# Task statement
How would the load-testing baseline guide below go on after its final line? Write the next part of that guide.
───── Excerpt to read
Expected Results (Rough Guidelines)

These are rough estimates - your results may vary based on:

Hardware specs
Database region/tier
Network latency
System load

Smoke Test (1 VU, 30s)

Throughput: 10-20 req/s
p95: 100-300ms
Error rate: 0-1%

Load Test (10-50 VUs, 5min)

Throughput: 40-100 req/s
p95: 200-500ms
Error rate: 0-5%

Sustained Test (20 VUs, 30min)

Throughput: 30-60 req/s (stable)
p95: 200-500ms (stable, <10% variance)
Error rate: 0-5% (consistent)

Spike Test (0-100 VUs)

During spike p95: 500-2000ms
Circuit breaker: May open (OK)
Recovery: <60 seconds
Post-spike: Returns to baseline

Success Criteria

Your baseline is successful if:

✅ All 4 tests complete without crashes
✅ Smoke test error rate <1%
✅ Load test p95 <1000ms
✅ Sustained test shows stable performance (no degradation)
✅ Spike test demonstrates circuit breaker recovery
✅ Results documented in performance-baselines.md

What's Next

After documenting baselines:

Task 1.4: Secure the metrics endpoint (/api/v1/metrics)
──────────
───── Record extracts
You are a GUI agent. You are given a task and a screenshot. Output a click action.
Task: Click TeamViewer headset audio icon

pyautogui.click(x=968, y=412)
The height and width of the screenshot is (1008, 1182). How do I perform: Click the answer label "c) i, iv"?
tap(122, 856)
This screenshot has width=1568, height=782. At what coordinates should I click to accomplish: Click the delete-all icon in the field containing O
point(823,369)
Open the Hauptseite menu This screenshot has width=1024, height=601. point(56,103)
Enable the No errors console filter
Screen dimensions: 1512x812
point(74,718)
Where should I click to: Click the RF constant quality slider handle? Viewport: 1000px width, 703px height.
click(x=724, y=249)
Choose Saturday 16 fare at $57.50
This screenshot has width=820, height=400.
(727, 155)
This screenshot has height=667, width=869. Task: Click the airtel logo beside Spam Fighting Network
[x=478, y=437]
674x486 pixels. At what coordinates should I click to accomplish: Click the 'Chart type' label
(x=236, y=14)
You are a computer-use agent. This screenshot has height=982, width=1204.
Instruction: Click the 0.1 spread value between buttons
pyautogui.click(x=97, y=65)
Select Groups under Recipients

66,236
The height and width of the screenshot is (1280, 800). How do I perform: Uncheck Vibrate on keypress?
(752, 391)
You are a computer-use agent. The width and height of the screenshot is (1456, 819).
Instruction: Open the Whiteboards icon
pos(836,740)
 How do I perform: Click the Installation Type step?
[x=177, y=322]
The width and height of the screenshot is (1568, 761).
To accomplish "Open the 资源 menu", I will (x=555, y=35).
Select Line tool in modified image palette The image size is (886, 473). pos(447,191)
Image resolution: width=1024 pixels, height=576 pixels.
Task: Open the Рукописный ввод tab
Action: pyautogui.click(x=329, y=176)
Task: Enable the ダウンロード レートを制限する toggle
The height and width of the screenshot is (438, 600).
──────────
# Result of the exercise
Phase 2: Set up production monitoring (Axiom integration)
Phase 3: Define SLOs based on these baselines

Notes

First run slower: Database cold starts can make first test slower - run twice
Supabase free tier: Has limits (100 req/s), may cause some errors at high load
Circuit breaker: Should stay CLOSED except during spike test
Memory usage: Monitor for leaks during sustained test

Questions?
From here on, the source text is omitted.